DAKAR: Sexual exploitation and coercion are rife in secondary schools in Senegal, defying efforts by one of West Africa’s stablest and most prosperous countries to stamp out the problem, Human Rights Watch said on Thursday.
In an 85-page report, the watchdog said it had documented evidence of abuse in Senegalese high schools, primarily by teachers who coerced girl students into having sex in exchange for money, good grades, food, new clothes or gadgets such as mobile phones.
“To its credit, Senegal has acknowledged that sexual violence is a serious problem in its schools,” said the report’s author, Elin Martinez. “But many teachers are getting away with sexually exploiting and harassing their students, who tolerate sexual offences to advance in secondary school.”
The practice is not just a violation of professional and ethical standards, but also a crime under Senegalese law when the student is under 16, Human Rights Watch said.
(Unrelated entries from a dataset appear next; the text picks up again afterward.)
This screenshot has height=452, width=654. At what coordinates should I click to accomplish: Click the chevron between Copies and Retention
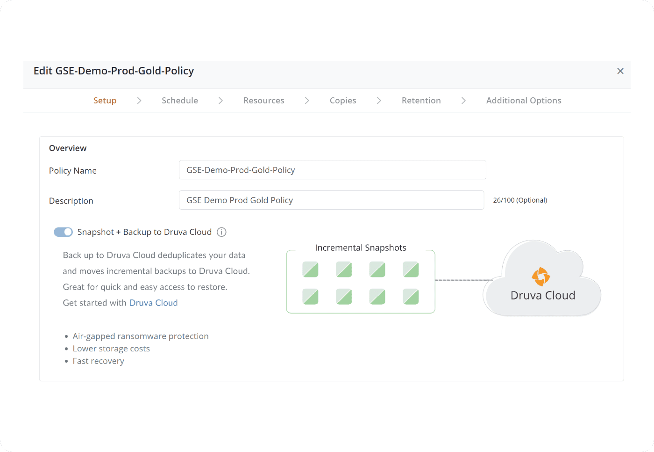(379, 101)
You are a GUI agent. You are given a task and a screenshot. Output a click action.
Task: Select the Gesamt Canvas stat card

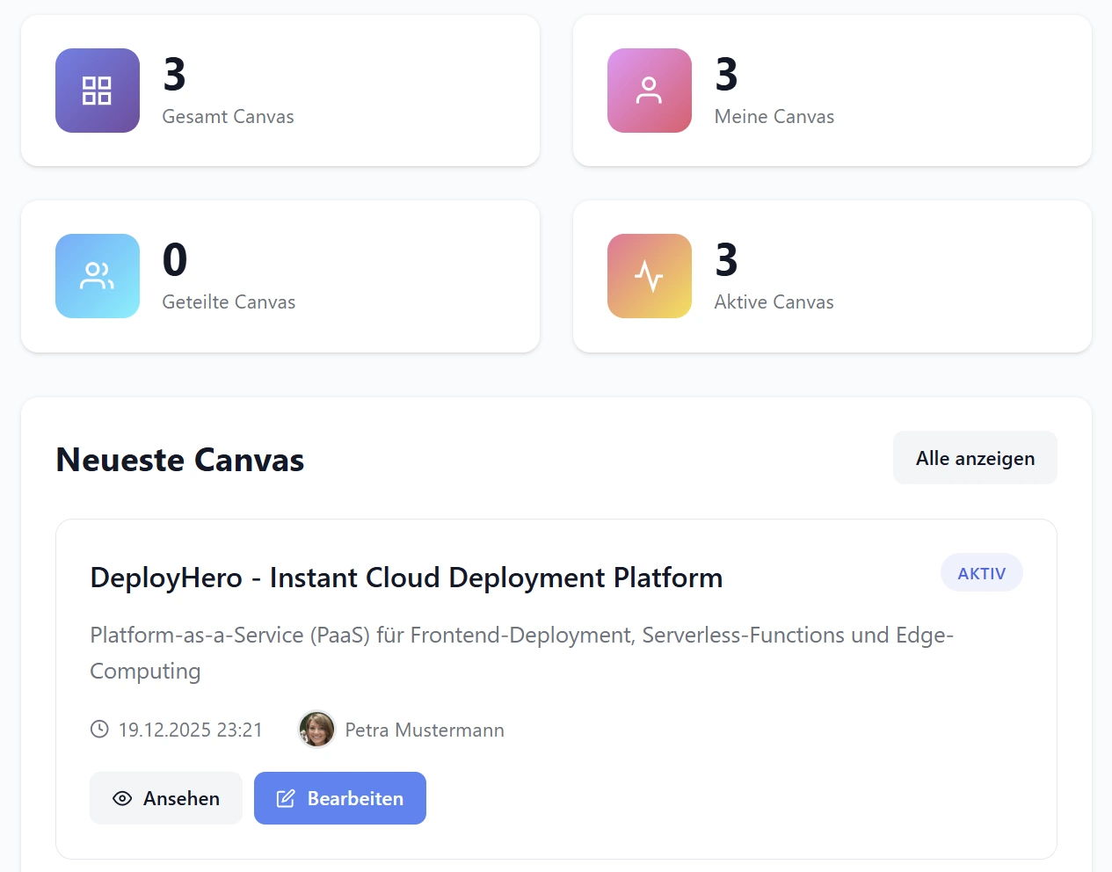[280, 91]
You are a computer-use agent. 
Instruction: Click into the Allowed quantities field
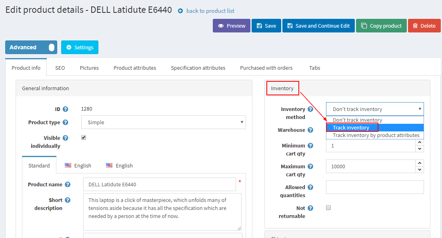pos(375,187)
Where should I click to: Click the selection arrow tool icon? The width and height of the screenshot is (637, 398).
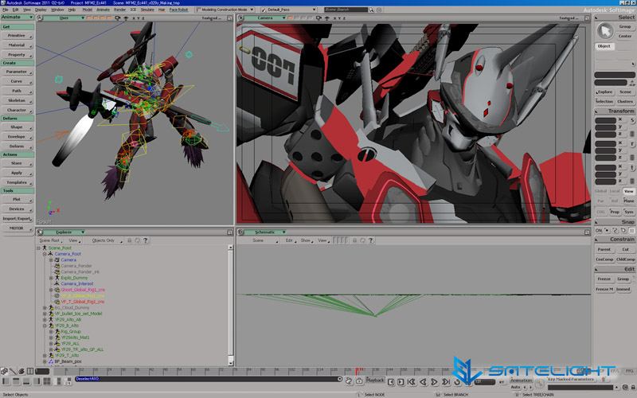(606, 31)
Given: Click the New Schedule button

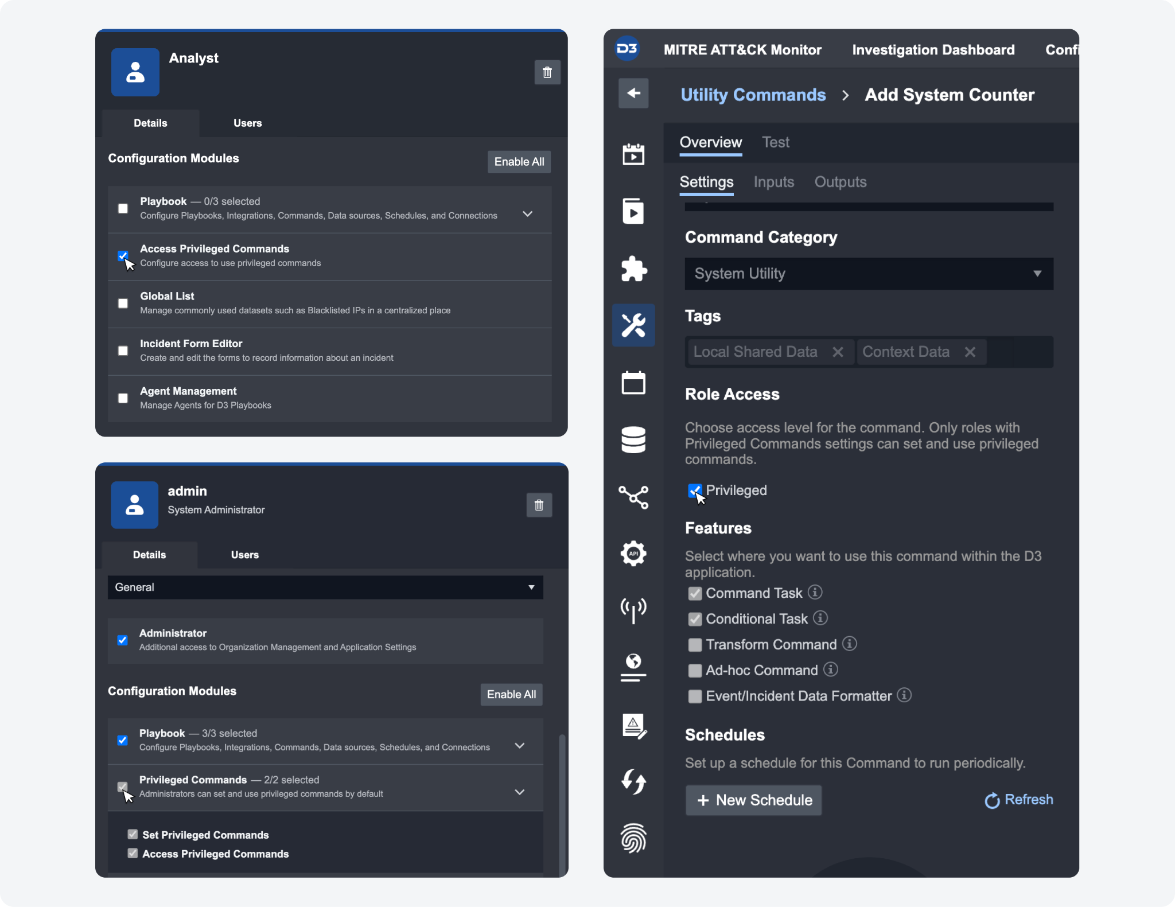Looking at the screenshot, I should click(x=754, y=800).
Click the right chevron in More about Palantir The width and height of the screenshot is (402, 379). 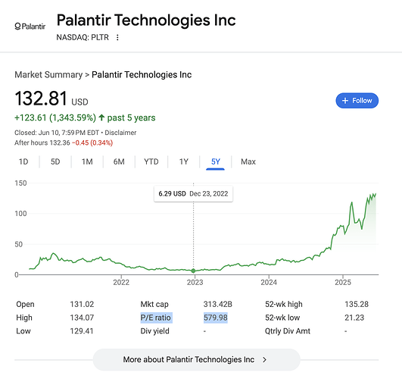[x=264, y=360]
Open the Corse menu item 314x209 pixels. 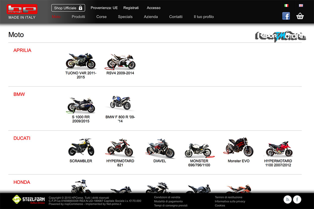pos(101,17)
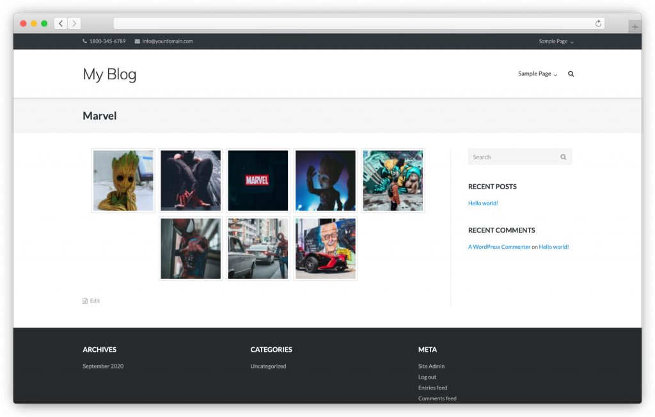Open the September 2020 archive link
The width and height of the screenshot is (655, 417).
click(103, 366)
The scale of the abuse remains unclear, the report said. However evidence culled from interviews with 160 students and scores of parents, officials, experts and psychologists, suggests the overall problem is “serious”, it added.
The report coincides with an amplifying scandal in fellow West African state Liberia over systemic rape at a girls-only school in the capital Monrovia.
Girls as young as 10 were routinely abused by the co-founder of a US educational charity called More Than Me, at a school intended to empower girls from poor homes.
The full scale of the crimes by More Than Me’s co-founder, Macintosh Johnson came to light last week in an investigation by the US media site ProPublica.
The charity apologised deeply after ProPublica ran its piece, and said it was strengthening oversight at its schools to prevent any recurrence.
The abuse at the school began almost from its opening in 2013, Pro-Publica said.
The school suspended Johnson in 2014 after some girls plucked up the courage to speak out.
Johnson died from AIDS in 2016 while awaiting trial, stoking fears that he had infected his victims, ProPublica said.